To do —
Which lines of the material contain the word "list"? Copy each of those lines, treating uppercase and lowercase as different.

[Text and element pointing records]
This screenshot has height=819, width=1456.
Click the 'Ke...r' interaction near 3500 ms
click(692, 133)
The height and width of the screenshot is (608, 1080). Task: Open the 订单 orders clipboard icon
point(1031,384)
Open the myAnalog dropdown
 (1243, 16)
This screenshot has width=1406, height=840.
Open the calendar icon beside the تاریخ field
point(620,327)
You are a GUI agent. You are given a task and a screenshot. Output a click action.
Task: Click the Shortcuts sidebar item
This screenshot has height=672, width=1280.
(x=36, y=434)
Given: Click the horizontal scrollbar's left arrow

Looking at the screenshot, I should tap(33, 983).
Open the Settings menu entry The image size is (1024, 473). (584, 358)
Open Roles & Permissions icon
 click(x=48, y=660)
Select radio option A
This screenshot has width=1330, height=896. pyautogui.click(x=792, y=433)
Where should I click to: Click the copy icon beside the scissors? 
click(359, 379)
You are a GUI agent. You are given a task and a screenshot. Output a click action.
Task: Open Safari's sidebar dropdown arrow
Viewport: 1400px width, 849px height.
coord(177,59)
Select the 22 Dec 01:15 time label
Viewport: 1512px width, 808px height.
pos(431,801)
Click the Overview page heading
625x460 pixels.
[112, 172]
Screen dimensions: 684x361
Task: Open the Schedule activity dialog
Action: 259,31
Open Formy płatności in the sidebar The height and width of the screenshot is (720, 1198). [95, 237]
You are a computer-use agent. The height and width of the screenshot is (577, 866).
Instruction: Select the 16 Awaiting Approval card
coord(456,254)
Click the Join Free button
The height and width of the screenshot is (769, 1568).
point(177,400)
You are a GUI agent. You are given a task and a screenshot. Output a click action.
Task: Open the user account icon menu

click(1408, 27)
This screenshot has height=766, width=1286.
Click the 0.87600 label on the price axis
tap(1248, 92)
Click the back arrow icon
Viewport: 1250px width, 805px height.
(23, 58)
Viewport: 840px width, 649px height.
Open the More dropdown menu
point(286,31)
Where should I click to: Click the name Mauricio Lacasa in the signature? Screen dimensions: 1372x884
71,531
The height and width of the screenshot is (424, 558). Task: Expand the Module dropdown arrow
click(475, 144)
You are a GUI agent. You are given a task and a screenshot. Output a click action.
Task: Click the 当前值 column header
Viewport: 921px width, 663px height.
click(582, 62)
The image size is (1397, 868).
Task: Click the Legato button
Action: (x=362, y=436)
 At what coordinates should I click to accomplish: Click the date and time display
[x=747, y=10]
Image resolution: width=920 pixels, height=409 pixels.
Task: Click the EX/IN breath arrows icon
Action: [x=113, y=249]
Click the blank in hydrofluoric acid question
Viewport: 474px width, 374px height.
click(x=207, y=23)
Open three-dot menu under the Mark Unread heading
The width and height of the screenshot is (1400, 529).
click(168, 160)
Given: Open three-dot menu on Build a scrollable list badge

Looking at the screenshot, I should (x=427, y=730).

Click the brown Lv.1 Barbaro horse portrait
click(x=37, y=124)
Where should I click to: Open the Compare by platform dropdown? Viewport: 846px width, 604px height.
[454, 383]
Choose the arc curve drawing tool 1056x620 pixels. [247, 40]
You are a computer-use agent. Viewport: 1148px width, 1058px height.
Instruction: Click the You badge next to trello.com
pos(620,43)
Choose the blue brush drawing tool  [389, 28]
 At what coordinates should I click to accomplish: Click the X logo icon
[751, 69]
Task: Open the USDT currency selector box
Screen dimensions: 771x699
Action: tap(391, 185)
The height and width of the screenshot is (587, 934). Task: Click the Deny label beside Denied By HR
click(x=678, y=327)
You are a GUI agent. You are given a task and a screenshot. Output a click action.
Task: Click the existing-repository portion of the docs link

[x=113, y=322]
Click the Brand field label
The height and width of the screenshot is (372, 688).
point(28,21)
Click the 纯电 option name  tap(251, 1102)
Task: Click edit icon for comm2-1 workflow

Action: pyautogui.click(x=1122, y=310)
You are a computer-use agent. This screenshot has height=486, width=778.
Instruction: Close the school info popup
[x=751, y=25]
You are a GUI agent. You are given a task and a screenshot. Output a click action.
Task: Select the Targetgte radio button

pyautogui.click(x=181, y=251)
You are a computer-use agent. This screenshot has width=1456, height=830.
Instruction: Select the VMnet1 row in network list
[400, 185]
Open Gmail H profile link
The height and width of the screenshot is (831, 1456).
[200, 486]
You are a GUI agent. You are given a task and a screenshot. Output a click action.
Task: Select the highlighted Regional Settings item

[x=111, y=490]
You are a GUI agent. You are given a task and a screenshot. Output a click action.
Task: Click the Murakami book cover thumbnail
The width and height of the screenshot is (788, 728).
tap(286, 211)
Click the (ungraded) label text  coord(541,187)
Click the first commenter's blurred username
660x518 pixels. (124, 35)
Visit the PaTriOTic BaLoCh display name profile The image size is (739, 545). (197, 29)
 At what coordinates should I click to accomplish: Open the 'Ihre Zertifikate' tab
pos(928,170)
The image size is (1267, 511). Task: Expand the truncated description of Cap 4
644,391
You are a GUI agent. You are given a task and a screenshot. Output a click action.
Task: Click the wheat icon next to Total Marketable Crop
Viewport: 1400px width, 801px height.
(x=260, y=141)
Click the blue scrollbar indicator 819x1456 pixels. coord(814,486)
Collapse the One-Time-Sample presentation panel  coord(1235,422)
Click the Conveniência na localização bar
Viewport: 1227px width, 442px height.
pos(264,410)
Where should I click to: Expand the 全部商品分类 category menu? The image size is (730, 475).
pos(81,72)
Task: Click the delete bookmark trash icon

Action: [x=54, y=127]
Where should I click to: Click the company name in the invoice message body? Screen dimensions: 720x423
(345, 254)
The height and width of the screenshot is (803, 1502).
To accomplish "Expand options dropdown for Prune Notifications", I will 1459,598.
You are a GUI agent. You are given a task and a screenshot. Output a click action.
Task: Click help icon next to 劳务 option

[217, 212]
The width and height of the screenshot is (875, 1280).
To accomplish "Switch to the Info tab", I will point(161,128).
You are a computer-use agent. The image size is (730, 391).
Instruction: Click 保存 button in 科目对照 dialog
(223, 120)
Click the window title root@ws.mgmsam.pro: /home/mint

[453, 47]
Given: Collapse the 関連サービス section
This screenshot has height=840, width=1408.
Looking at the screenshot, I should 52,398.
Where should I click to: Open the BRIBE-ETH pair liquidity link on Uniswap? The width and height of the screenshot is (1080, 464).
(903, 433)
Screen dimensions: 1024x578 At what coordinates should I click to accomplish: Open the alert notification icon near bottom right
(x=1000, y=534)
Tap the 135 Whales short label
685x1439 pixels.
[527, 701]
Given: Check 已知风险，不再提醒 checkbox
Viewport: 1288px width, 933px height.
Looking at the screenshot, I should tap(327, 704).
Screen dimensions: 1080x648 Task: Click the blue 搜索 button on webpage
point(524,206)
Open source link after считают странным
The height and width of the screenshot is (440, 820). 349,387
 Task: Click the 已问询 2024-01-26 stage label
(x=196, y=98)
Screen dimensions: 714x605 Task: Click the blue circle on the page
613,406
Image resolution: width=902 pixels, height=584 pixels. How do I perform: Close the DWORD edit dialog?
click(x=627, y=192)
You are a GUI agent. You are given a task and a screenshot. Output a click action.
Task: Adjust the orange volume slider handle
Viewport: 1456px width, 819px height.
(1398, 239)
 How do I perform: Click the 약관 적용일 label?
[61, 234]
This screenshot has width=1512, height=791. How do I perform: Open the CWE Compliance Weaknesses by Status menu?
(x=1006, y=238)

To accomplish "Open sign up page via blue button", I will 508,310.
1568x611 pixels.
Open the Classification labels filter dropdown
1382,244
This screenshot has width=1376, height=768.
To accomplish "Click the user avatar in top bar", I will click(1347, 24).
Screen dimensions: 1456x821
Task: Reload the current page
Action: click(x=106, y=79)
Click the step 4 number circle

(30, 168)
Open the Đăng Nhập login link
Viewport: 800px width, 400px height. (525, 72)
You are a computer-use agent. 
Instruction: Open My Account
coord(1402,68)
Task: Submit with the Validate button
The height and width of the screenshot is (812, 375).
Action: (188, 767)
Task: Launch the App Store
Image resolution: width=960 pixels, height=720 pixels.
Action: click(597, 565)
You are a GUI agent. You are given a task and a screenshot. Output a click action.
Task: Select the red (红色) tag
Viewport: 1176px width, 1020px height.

Full solution —
Given: Open three-dot menu on Build a scrollable list badge
Instruction: Select the VMnet1 row in network list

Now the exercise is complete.